A vida de quem inventa de voar é paradoxal, todo dia. É o peito eternamente divido. É chorar porque queria estar lá, sem deixar de querer estar aqui. É ver o céu e o inferno na partida, o pesadelo e o sonho na permanência. É se orgulhar da escolha que te ofereceu mil tesouros e se odiar pela mesma escolha que te subtraiu outras mil pedras preciosas.
E começamos a viver um roteiro clássico: deitar na cama, pensar no antigo-eterno lar, nos quilômetros de distância, pensar nas pessoas amadas, no que eles estão fazendo sem você, nos risos que você não riu, nos perrengues que você não estava lá para ajudar. É tentar, sem sucesso, conter um chorinho de canto e suspirar sabendo que é o único responsável pela própria escolha. No dia seguinte, ao acordar, já está tudo bem, a vida escolhida volta a fazer sentido. Mas você sabe que outras noites dessa virão.
Mas será que a gente aprende? A ficar doente sem colo, a sentir o cheiro da comida com os olhos, a transformar apartamentos vazios na nossa casa, transformar colegas em amigos, dores em resistência, saudades cortantes em faltas corriqueiras?
Será que a gente aprende? A ser filho de longe, a amar via Skype, a ver crianças crescerem por vídeos, a fingir que a mesa do bar pode ser substituída pelo grupo do whatsapp, a ser amigo através de caracteres e não de abraços, a rir alto com HAHAHAHA, a engolir o choro e tocar em frente?
Será que a vida será sempre esta sina, em qualquer dos lados em que a gente esteja? Será que estaremos aqui nos perguntando se deveríamos estar lá e vice versa?
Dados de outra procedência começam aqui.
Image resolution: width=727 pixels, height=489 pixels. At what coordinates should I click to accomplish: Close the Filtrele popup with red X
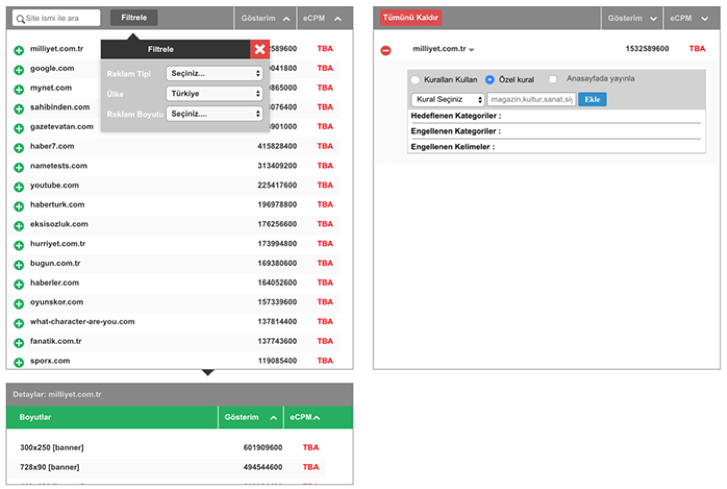click(x=259, y=49)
Será teste, será opção, será coragem ou será carma?
Será que um dia saberemos, afinal, se estamos no lugar certo? Será que há, enfim, algum lugar certo para viver essa vida que é um turbilhão de incertezas que a gente insiste em fingir que acredita controlar?
Eu sei que não é fácil. E que admiro quem encarou e encara tudo isso, todo dia.
Quem deixou Vitória da Conquista, São José do Rio Preto, Floripa, Juiz de Fora, Recife, Sorocaba, Cuiabá ou Paris para construir uma vida em São Paulo. Quem deixou São Paulo pra ir para o Rio, para Brasília, Dublin, Nova York, Aix-en-provence, Brisbane, Lisboa. Quem deixou a Bolívia, a Colômbia ou o Haiti para tentar viver no Brasil. Quem trocou Portugal pela Itália, a Itália pela França, a França pelos Emirados. Quem deixou o Senegal ou o Marrocos para tentar ser feliz na França. Quem deixou Angola, Moçambique ou Cabo Verde para viver em Portugal. Para quem tenta, para quem peita, para quem vai.
O preço é alto. A gente se questiona, a gente se culpa, a gente se angustia. Mas o destino, a vida e o peito às vezes pedem que a gente embarque. Alguns não vão. Mas nós, que fomos, viemos e iremos, não estamos livres do medo e de tantas fraquezas. Mas estamos para sempre livres do medo de nunca termos tentado. Keep walking.